_WORK INSTRUCTIONS_
Copy the records below line for line, unchanged.

_EXERCISE MATERIAL_
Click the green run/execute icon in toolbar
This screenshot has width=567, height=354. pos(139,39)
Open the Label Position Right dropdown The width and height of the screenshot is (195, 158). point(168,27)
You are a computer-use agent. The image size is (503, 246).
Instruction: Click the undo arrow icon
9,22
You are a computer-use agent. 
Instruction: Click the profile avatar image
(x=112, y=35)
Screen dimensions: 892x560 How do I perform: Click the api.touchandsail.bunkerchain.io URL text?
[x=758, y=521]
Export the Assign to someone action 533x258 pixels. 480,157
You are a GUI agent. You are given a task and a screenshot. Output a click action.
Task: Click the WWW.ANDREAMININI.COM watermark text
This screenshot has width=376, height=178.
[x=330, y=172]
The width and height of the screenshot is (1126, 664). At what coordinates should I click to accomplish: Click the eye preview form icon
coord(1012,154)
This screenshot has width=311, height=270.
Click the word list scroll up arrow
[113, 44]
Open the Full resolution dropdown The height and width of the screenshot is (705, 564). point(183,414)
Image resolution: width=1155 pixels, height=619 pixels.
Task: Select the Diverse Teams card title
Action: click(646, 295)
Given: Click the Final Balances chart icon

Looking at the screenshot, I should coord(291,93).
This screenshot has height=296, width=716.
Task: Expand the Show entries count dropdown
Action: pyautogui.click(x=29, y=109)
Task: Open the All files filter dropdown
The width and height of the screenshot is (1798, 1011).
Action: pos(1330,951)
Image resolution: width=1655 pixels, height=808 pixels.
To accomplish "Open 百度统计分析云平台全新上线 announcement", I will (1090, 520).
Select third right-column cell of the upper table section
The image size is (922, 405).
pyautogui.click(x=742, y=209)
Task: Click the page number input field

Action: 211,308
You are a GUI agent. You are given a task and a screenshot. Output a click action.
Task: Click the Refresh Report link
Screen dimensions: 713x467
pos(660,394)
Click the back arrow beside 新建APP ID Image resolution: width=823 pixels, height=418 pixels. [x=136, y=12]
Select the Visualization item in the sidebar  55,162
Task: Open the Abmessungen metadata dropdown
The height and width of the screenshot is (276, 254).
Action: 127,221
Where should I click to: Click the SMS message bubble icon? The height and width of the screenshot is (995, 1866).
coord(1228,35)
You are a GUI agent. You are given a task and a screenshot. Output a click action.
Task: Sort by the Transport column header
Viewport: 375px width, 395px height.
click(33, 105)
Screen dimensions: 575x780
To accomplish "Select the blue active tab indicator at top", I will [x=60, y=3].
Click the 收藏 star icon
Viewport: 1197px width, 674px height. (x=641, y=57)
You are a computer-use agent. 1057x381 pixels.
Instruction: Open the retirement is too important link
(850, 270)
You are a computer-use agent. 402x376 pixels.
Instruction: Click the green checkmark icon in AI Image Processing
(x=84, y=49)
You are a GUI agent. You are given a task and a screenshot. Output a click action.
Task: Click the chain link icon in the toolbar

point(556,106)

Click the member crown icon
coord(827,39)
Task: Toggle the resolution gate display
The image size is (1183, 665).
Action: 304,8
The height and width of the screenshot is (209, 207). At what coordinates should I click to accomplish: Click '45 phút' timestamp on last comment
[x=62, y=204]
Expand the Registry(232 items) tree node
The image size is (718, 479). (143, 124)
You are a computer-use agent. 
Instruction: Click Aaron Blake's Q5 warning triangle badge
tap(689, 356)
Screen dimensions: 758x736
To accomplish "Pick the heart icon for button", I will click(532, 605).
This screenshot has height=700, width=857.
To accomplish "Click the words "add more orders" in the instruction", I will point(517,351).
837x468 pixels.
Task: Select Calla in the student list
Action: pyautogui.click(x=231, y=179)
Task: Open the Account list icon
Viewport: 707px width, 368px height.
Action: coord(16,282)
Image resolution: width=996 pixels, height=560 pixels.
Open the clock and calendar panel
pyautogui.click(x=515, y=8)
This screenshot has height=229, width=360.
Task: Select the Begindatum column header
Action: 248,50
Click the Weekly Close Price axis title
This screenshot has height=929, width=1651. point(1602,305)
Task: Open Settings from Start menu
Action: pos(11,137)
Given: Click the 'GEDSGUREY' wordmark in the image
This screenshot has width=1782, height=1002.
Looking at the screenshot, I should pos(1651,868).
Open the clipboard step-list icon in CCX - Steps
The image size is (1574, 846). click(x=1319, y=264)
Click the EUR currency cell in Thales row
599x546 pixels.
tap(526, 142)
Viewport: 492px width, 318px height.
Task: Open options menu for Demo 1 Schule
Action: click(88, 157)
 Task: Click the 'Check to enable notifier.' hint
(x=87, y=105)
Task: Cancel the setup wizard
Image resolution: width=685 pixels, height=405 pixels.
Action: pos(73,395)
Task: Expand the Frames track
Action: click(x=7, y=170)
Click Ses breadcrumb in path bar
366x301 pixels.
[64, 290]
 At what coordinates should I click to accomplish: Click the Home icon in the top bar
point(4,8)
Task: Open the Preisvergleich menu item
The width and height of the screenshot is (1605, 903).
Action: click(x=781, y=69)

_RESPONSE FOR THIS EXERCISE_
Click the green run/execute icon in toolbar
This screenshot has width=567, height=354. pos(139,39)
Open the Label Position Right dropdown The width and height of the screenshot is (195, 158). point(168,27)
You are a computer-use agent. The image size is (503, 246).
Instruction: Click the undo arrow icon
9,22
You are a computer-use agent. 
Instruction: Click the profile avatar image
(x=112, y=35)
Screen dimensions: 892x560 How do I perform: Click the api.touchandsail.bunkerchain.io URL text?
[x=758, y=521]
Export the Assign to someone action 533x258 pixels. 480,157
You are a GUI agent. You are given a task and a screenshot. Output a click action.
Task: Click the WWW.ANDREAMININI.COM watermark text
This screenshot has width=376, height=178.
[x=330, y=172]
The width and height of the screenshot is (1126, 664). At what coordinates should I click to accomplish: Click the eye preview form icon
coord(1012,154)
This screenshot has width=311, height=270.
Click the word list scroll up arrow
[113, 44]
Open the Full resolution dropdown The height and width of the screenshot is (705, 564). point(183,414)
Image resolution: width=1155 pixels, height=619 pixels.
Task: Select the Diverse Teams card title
Action: click(646, 295)
Given: Click the Final Balances chart icon

Looking at the screenshot, I should coord(291,93).
This screenshot has height=296, width=716.
Task: Expand the Show entries count dropdown
Action: pyautogui.click(x=29, y=109)
Task: Open the All files filter dropdown
The width and height of the screenshot is (1798, 1011).
Action: pos(1330,951)
Image resolution: width=1655 pixels, height=808 pixels.
To accomplish "Open 百度统计分析云平台全新上线 announcement", I will (1090, 520).
Select third right-column cell of the upper table section
The image size is (922, 405).
pyautogui.click(x=742, y=209)
Task: Click the page number input field

Action: 211,308
You are a GUI agent. You are given a task and a screenshot. Output a click action.
Task: Click the Refresh Report link
Screen dimensions: 713x467
pos(660,394)
Click the back arrow beside 新建APP ID Image resolution: width=823 pixels, height=418 pixels. [x=136, y=12]
Select the Visualization item in the sidebar  55,162
Task: Open the Abmessungen metadata dropdown
The height and width of the screenshot is (276, 254).
Action: 127,221
Where should I click to: Click the SMS message bubble icon? The height and width of the screenshot is (995, 1866).
coord(1228,35)
You are a GUI agent. You are given a task and a screenshot. Output a click action.
Task: Sort by the Transport column header
Viewport: 375px width, 395px height.
click(33, 105)
Screen dimensions: 575x780
To accomplish "Select the blue active tab indicator at top", I will [x=60, y=3].
Click the 收藏 star icon
Viewport: 1197px width, 674px height. (x=641, y=57)
You are a computer-use agent. 1057x381 pixels.
Instruction: Open the retirement is too important link
(850, 270)
You are a computer-use agent. 402x376 pixels.
Instruction: Click the green checkmark icon in AI Image Processing
(x=84, y=49)
You are a GUI agent. You are given a task and a screenshot. Output a click action.
Task: Click the chain link icon in the toolbar

point(556,106)

Click the member crown icon
coord(827,39)
Task: Toggle the resolution gate display
The image size is (1183, 665).
Action: 304,8
The height and width of the screenshot is (209, 207). At what coordinates should I click to accomplish: Click '45 phút' timestamp on last comment
[x=62, y=204]
Expand the Registry(232 items) tree node
The image size is (718, 479). (143, 124)
You are a computer-use agent. 
Instruction: Click Aaron Blake's Q5 warning triangle badge
tap(689, 356)
Screen dimensions: 758x736
To accomplish "Pick the heart icon for button", I will click(532, 605).
This screenshot has height=700, width=857.
To accomplish "Click the words "add more orders" in the instruction", I will point(517,351).
837x468 pixels.
Task: Select Calla in the student list
Action: pyautogui.click(x=231, y=179)
Task: Open the Account list icon
Viewport: 707px width, 368px height.
Action: coord(16,282)
Image resolution: width=996 pixels, height=560 pixels.
Open the clock and calendar panel
pyautogui.click(x=515, y=8)
This screenshot has height=229, width=360.
Task: Select the Begindatum column header
Action: 248,50
Click the Weekly Close Price axis title
This screenshot has height=929, width=1651. point(1602,305)
Task: Open Settings from Start menu
Action: pos(11,137)
Given: Click the 'GEDSGUREY' wordmark in the image
This screenshot has width=1782, height=1002.
Looking at the screenshot, I should pos(1651,868).
Open the clipboard step-list icon in CCX - Steps
The image size is (1574, 846). click(x=1319, y=264)
Click the EUR currency cell in Thales row
599x546 pixels.
tap(526, 142)
Viewport: 492px width, 318px height.
Task: Open options menu for Demo 1 Schule
Action: click(88, 157)
 Task: Click the 'Check to enable notifier.' hint
(x=87, y=105)
Task: Cancel the setup wizard
Image resolution: width=685 pixels, height=405 pixels.
Action: pos(73,395)
Task: Expand the Frames track
Action: click(x=7, y=170)
Click Ses breadcrumb in path bar
366x301 pixels.
[64, 290]
 At what coordinates should I click to accomplish: Click the Home icon in the top bar
point(4,8)
Task: Open the Preisvergleich menu item
The width and height of the screenshot is (1605, 903).
Action: click(x=781, y=69)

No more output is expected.